During his tenure as planning director from early 2003 through December last year, Rutter was lauded for expediting the county's convoluted development review process. But activists accused him of closing the public out of the review process and approving oversized development that was out of character with surrounding areas.

"He works for the development community," said Torrey C. Jacobsen Jr., president of the Greater Crofton Council. "Even when he worked for Anne Arundel County, he worked for developers. I don't think he should come back [to work for the county] the way he's coming back."

Jacobsen said the ethics laws "should be bolstered big-time. It needs to be fixed. This should not be happening."

Supporters say that Rutter's more than 30 years as a planner for Howard and Anne Arundel counties are an asset to the Leopold administration. In his time as planning officer in Democrat Janet S. Owens' administration, Rutter played a key role in preparing Anne Arundel for a huge military expansion around Fort Meade.

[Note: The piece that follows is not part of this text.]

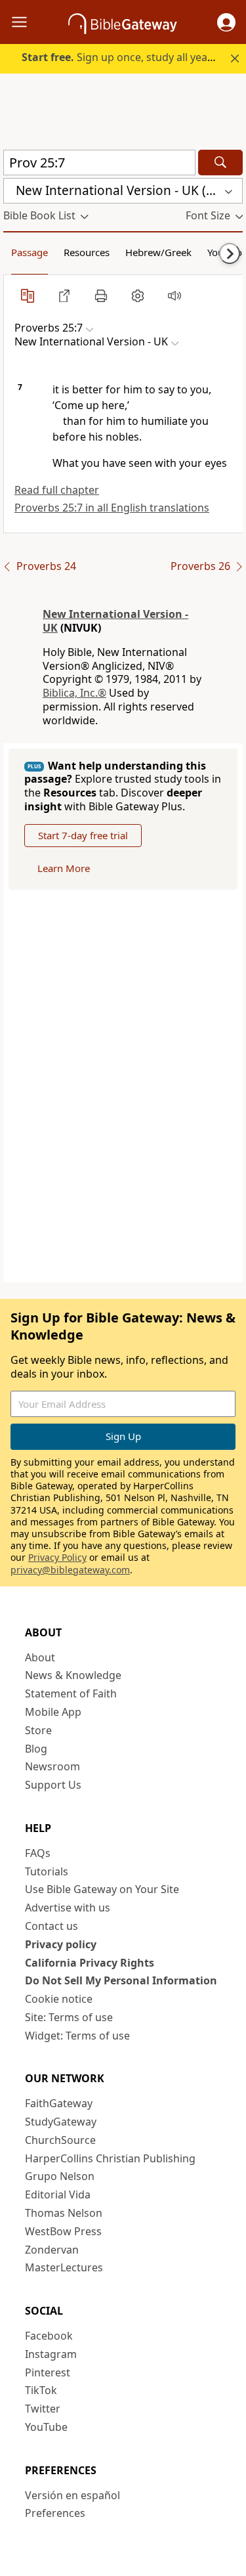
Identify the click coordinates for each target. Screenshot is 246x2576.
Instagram (51, 2354)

"Who better to get than Joe Rutter?" said Councilman Edward R. Reilly, a Crofton Republican. "He brings 30-plus years of planning experience to the table, now in three different venues: in Howard County, Anne Arundel County and in the private sector. He has probably as broad a knowledge of the subject as anyone."

Leopold's reaction

County Executive John R. Leopold, a Republican, said last week that "if I had any doubts that there would be any kind of contact with Planning and Zoning, I would immediately sever the ties."

Asked if he would consider severing ties with Rutter otherwise, Leopold said: "I can raise that question" with Planning Director Larry Tom.

phill.mcgowan@baltsun.com

Sun reporters Larry Carson, Josh Mitchell and Mary Gail Hare contributed to this article.